Exercise objective:
Print every record exactly, omitting all pictures.

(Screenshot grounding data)
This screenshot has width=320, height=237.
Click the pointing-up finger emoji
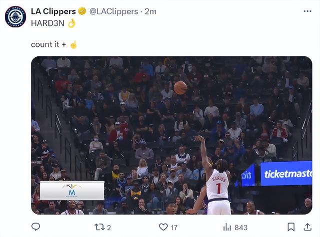click(x=74, y=44)
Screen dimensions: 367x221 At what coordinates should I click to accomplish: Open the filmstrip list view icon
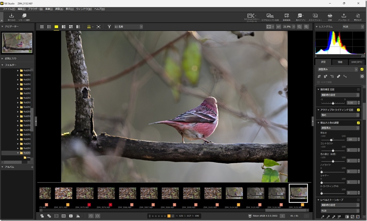coord(49,27)
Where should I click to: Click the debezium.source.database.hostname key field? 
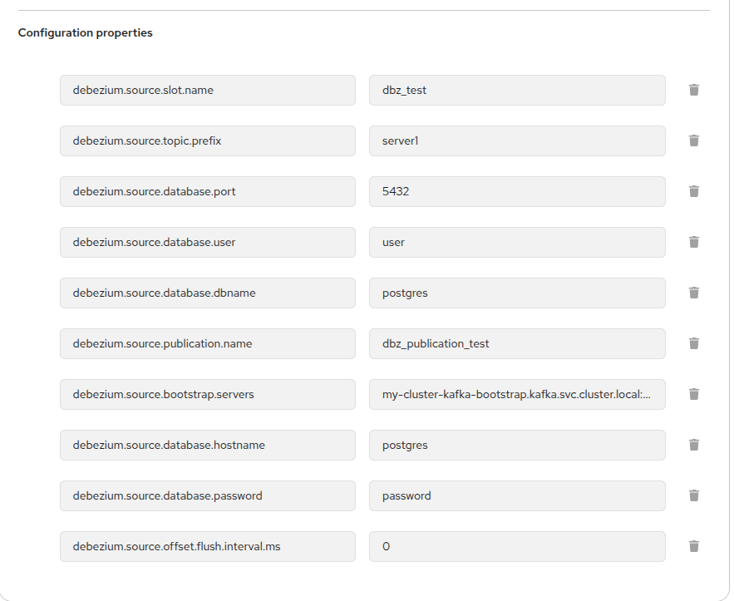(x=207, y=445)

Response:
This screenshot has width=320, height=237.
Click the pointing-up finger emoji
click(x=74, y=44)
Screen dimensions: 367x221 At what coordinates should I click to accomplish: Open the filmstrip list view icon
coord(49,27)
Where should I click to: Click the debezium.source.database.hostname key field? 
(x=207, y=445)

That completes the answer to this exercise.